Rather than a binary response of “malicious” or “not malicious,” as one would receive from traditional antivirus software, Code Insight offers a qualitative description that lends context to how a script may be used either maliciously or legitimately. Diaz noted this ability is especially helpful for “gray cases,” such as determining whether a potentially benign installer is likely to be used as a dropper for malware.

Diaz’s presentation summarizes insights from Code Insight analysis of more than 650,000 malware samples since its launch last April. In this time, the VirusTotal team made some impressive discoveries about the capabilities of the AI as compared with traditional antivirus detectors.

Google Threat Intelligence Strategist Vicente Diaz discusses malware insights from LLM analysis of code samples on VirusTotal. (Laura French / SC Media)
Google Threat Intelligence Strategist Vicente Diaz discusses malware insights from LLM analysis of code samples on VirusTotal. (Laura French / SC Media)

For example, Code Insight was able to detect CVE exploits that were commonly overlooked by traditional AV software – 41% of these exploit scripts detected by the LLM were not detected as malicious by AVs. Additionally, Code Insight excelled in its ability to deobfuscate malicious code, with traditional tools flagging obfuscation in only 5% of the cases flagged by the AI.
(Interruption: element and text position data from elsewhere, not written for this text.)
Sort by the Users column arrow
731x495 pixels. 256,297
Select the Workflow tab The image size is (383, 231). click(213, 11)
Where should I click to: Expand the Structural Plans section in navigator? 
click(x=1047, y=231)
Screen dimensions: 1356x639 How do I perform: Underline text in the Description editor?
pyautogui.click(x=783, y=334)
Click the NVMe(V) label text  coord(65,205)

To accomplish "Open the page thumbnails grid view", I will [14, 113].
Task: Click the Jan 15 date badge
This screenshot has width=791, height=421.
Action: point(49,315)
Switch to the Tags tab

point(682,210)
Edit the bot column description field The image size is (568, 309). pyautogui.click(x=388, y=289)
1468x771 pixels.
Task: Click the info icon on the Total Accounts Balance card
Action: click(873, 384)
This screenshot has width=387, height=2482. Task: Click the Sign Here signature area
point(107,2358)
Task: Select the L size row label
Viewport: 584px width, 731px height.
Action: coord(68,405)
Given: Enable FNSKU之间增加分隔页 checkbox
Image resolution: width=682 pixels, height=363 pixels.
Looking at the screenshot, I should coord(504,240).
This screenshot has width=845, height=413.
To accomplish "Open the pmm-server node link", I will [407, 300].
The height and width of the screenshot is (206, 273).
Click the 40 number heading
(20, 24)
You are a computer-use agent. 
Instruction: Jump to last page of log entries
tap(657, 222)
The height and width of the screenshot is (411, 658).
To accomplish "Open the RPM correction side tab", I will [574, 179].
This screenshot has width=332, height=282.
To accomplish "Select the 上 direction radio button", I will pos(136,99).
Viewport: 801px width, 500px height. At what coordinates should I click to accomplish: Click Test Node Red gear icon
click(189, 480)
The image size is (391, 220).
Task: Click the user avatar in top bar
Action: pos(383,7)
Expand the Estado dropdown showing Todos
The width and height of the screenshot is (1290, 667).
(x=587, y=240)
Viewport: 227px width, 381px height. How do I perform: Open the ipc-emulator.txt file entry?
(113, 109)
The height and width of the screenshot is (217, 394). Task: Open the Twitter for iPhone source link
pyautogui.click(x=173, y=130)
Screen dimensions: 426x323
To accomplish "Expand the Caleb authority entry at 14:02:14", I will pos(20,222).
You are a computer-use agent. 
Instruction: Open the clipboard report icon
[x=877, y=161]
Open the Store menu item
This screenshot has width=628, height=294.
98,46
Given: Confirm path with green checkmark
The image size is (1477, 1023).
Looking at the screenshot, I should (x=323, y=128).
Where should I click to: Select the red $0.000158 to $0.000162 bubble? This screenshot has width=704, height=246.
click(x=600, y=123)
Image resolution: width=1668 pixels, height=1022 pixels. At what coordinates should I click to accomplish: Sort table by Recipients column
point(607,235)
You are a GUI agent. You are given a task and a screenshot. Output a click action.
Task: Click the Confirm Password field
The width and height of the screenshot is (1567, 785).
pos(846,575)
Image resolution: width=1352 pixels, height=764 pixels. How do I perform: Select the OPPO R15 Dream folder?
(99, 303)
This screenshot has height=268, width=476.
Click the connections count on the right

Due to this discrepancy in analysis of obfuscated code, the “verdicts” of the AI and AVs differed in more than 25% of cases involving PHP files, compared with less than 2% disagreement for Microsoft Office files and less than 4% disagreement for Powershell files.

Getting a “second opinion” on AV results from LLMs can save malware analysts time and aid in the discovery of malware that would ordinarily fly under the radar, said Diaz. When asked whether potential inaccurate descriptions or hallucinations output by the AI were a concern, Diaz told SC Media, “It’s way more stable than we thought.”

Diaz said that while not all the summaries generated by Code Insight have manually checked for accuracy due to the volume of samples analyzed, the LLM tends to give consistent outputs for the same piece of code regarding the most important factors such as indicators of compromise, and the team has yet to see any outputs that stood out “very weird.”

AI likely more helpful to malware analysts than malware authors

Diaz’s presentation also touched on the use of AI by malware authors, and even efforts by malware authors to fool AI tools like Code Insight. For example, one malware sample that contained a function to create “puppies,” while still flagged as malicious by Code Insight, caused the LLM to also note that “puppies are wonderful creatures.”

When it comes to the boogeyman of “AI-generated malware,” Diaz said that while it’s possible LLMs will “lower the bar” for malware creation, “the bar is pretty low” already. For most threat actors, it is not necessary to use AI to use or create malware, and AI has yet to make significant changes to the malware ecosystem other than potentially making it faster and easier to develop, customize or deploy.

When it comes to malicious use of AI, it is more likely to cause problems in the areas of social engineering and deepfake fraud than to spawn a new fully AI-generated malware family, Diaz said. On the other hand, cyber defenders and malware analysts are beginning to see significant advantages in the use of LLMs to better understand what malware is and how it works.

“For the first time, we have something that is comprehensive […] we have the full explanation,” Diaz said about VirusTotal Code Insight.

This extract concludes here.